アルトマン氏らが2015年に非営利組織としてOpenAIを設立した際、マスク氏は最大で10億ドル(約1,500億円)の資金提供を約束してそのプロジェクトに加わった。OpenAIの名付け親は、マスク氏その人である。
マスク氏が共鳴し賛同したOpenAIのミッションは、想定外の状況でも自ら学習し、能力を応用して処理できる、人間に近い知能を持つ汎用人工知能(AGI)が全人類の利益となるようにすることだ。OpenAIが金儲けを語らない理想主義的な目的だったという面において、マスク氏自身が2023年7月に設立した
xAIの目的である「宇宙の真の性質を理解する」と似ていなくもない。
しかしxAIはGrokを開発し12月から提供を開始したのだが、これを利用するにはマスク氏が買収したX(旧Twitter)で月間16ドル(約2,400円)のサブスク料金がかかるX Premiumに加入する必要がある。当初からの収益化を目指しており、マスク氏のAIとのかかわりがビジネスと切り離せないことの、1つの証左であろう。
マスク氏の買収提案、辞任、そしてマイクロソフトの参画
マスク氏は2018年、OpenAIのAI開発が競合グーグルのDeepMindに致命的な遅れを取っていると主張し、OpenAIを買収することを
提案する。だがこの動きは、テスラ車の完全自動運転(FSD)など、自身のビジネスにOpenAIの成果を取り込むためだと見透かされ、アルトマン氏らOpenAIの取締役会のメンバーから反対を受けて頓挫してしまう。
孤立したマスク氏は取締役会を辞任し、OpenAIへの寄付も当初約束していた額の1/10に過ぎない1億ドルに減らしてしまった。マスク氏の「兵糧攻め」を受けて資金源に窮したOpenAIは、開発続行のため商業化路線にかじを切ることを決意した。
新たな出資者を求めて2019年に営利孫会社を設立し、アルトマン氏がそのCEOに就任。その可能性に着目したのが、米マイクロソフトのサティア・ナデラCEOだ。やがてマイクロソフトは営利孫会社株式の49%を保有し、総額130億ドル(約1.9兆円)を超える膨大な出資金を提供するようになる。

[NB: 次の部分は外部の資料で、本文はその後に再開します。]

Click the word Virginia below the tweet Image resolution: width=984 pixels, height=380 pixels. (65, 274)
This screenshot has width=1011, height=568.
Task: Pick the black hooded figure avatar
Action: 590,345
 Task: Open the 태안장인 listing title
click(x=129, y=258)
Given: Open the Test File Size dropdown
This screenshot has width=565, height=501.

この商業化路線で息を吹き返したOpenAIが2022年11月に世界の話題をさらった
ChatGPTをリリースし、当時低迷にあえいでいた米テック業界を救うという、マスク氏にとっては何とも皮肉な展開となった。マスク氏の資金引き揚げが、あろうことか大成功を導いてしまったのだ。マスク氏が2018年にOpenAIを去る際に、「(同社が)いずれつぶれる」とまで
語っていたにもかかわらず、である。
米ニュースサイトの
Semaforに情報筋が語ったところによれば、マスク氏はChatGPTの華々しいローンチに激昂し、OpenAIが自身の買収したTwitter(後のX)の貴重なデータを根こそぎ引っこ抜かないように、OpenAIからのアクセスを直ちに遮断した。そうして改めてxAIを設立し、そのxAIにXの投稿データを活用したGrokを開発させ、Xのプレミア付きサブスクプランとして商業的な提供を始めたというわけだ。